Pancreatic beta‐cell function and interleukin‐1β in plasma during the acute phase response in patients with major burn injuries

. Animal experiments demonstrate that inter‐leukin‐lβ (IL‐1β) is beta‐cell cytotoxic in vitro and inhibits insulin secretion in vivo . However, it is unknown if IL‐Iβ affects beta‐cell function in man. Since IL‐1β and other cytokines are main mediators of the acute phase response, the objectives of the present study were to examine beta‐cell function in patients with major burn injuries, and to test if changes in beta‐cell function correlated to systemic levels of IL‐1β and tumour necrosis factor α (TNFα). We established and validated an IL‐1β assay measuring free and protein bound IL‐1β; protein bound IL‐1β was detached from the IL‐1β specific binding protein by acidification, rendering it accessible for the employed antibody.

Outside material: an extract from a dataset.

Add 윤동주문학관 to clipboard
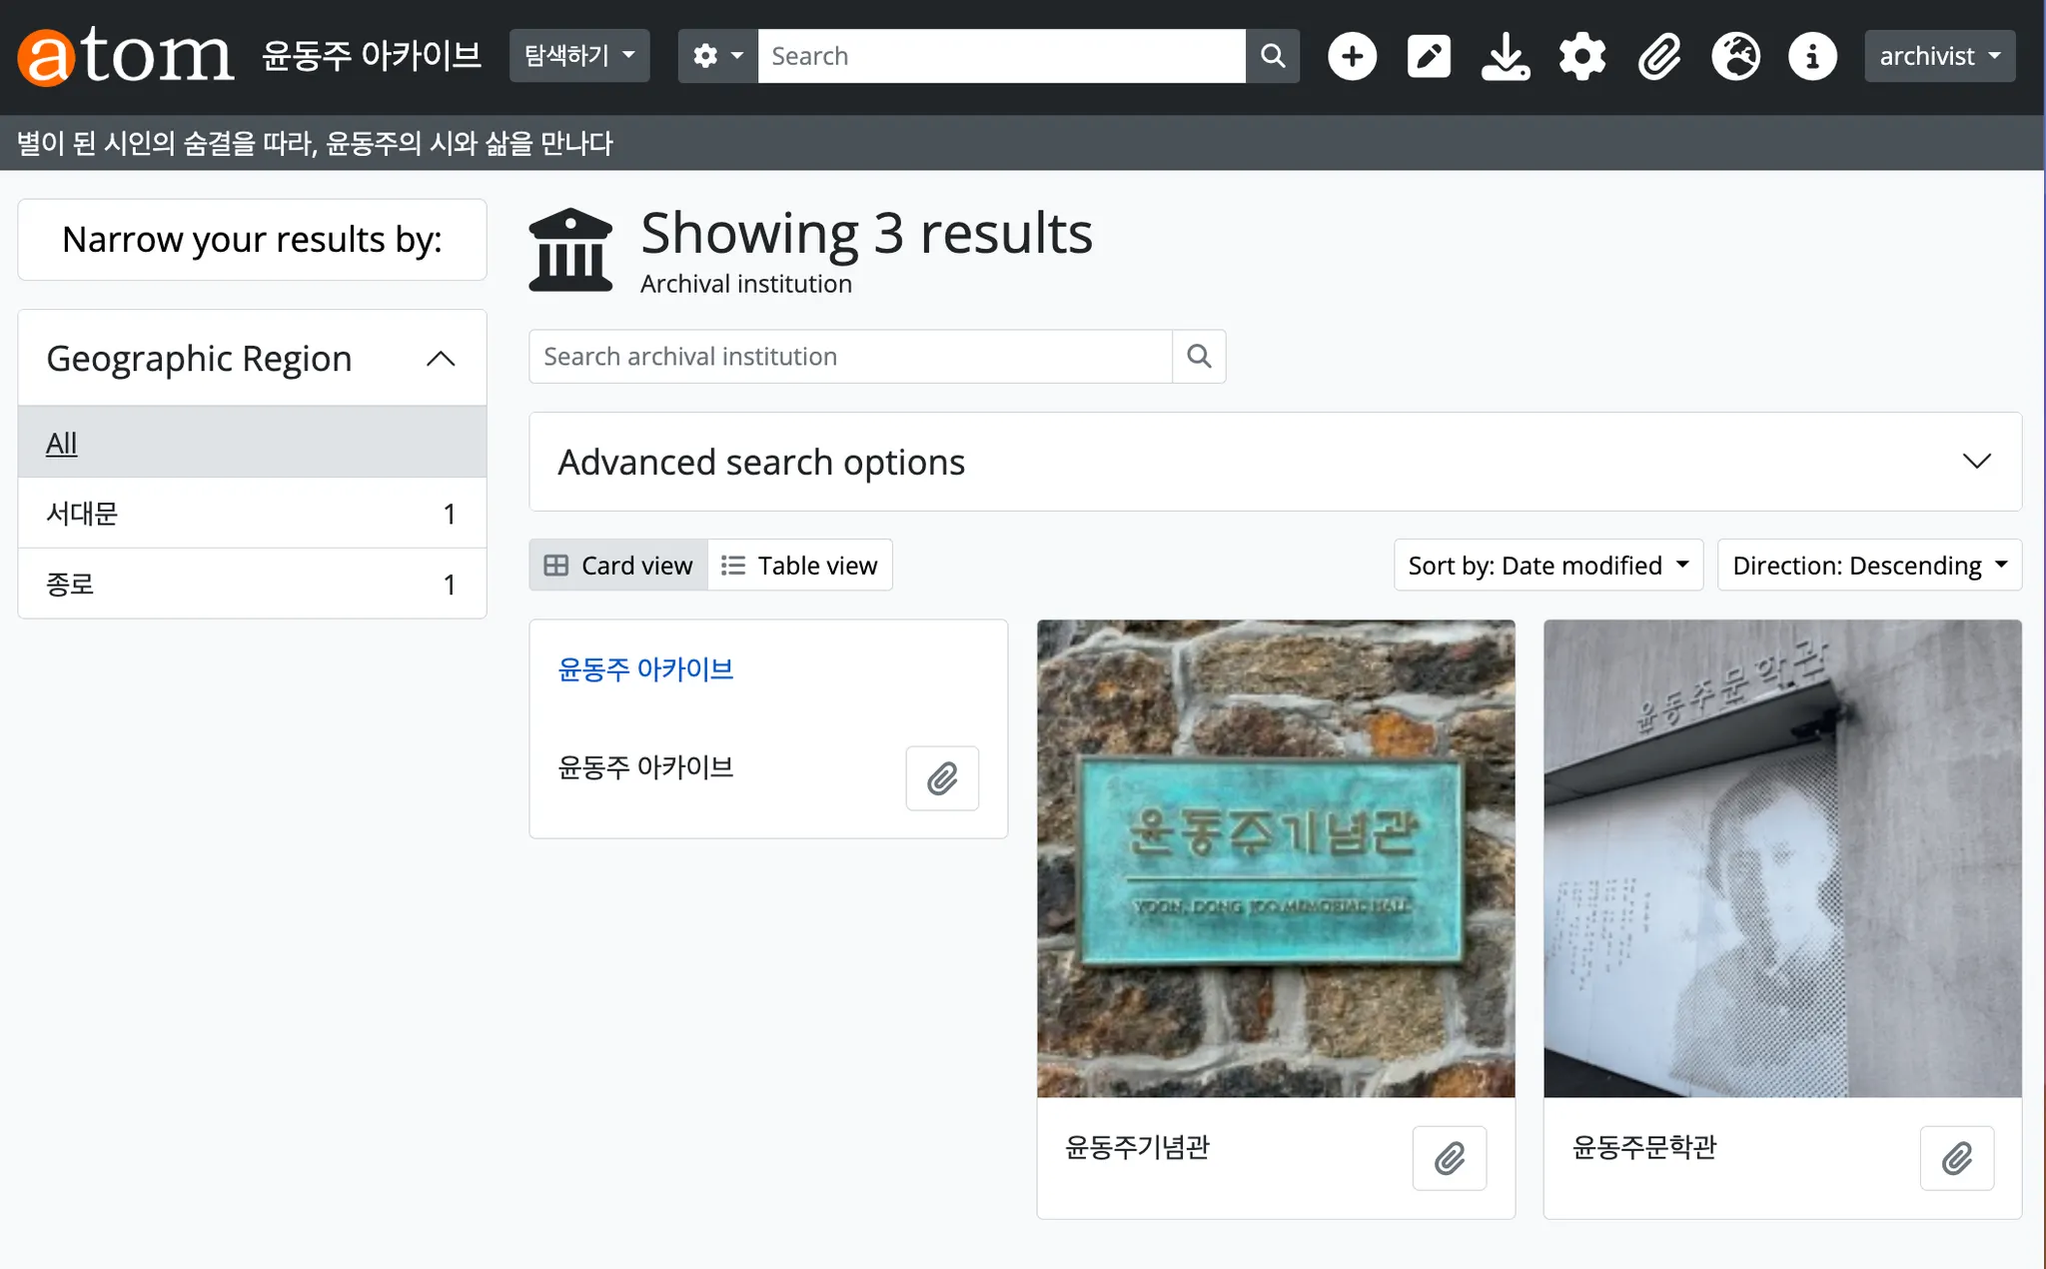(x=1956, y=1158)
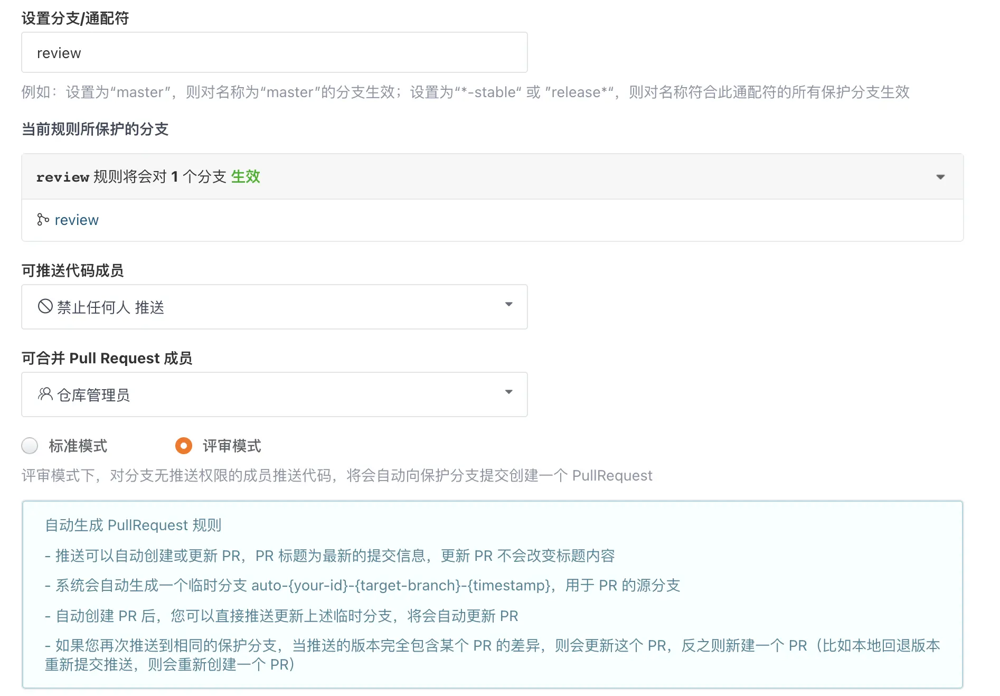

The IL‐1β specific binding protein (43–60 kDa) was found in serum and plasma from all tested patients and normal subjects. Survivors of burn injuries had a stimulated beta‐cell function, whereas non‐survivors had an impaired beta‐cell function as indicated by an increased plasma concentration of proinsulin, and an increased proinsulin/insulin ratio. In addition, non‐survivors had significantly increased plasma levels of TL‐1β. However, we could not demonstrate any correlation between C‐peptide, proinsulin, insulin or proinsulin/insulin ratio and plasma concentration of IL‐1β. In conclusion, beta‐cell function abnormalities are evident in patients with major burn injuries, and a high plasma level of IL‐1β correlates with a fatal outcome. However, the present study did not provide evidence for the hypothesis that beta‐cell function is influenced by circulating IL‐1β or TNFα during the acute phase response.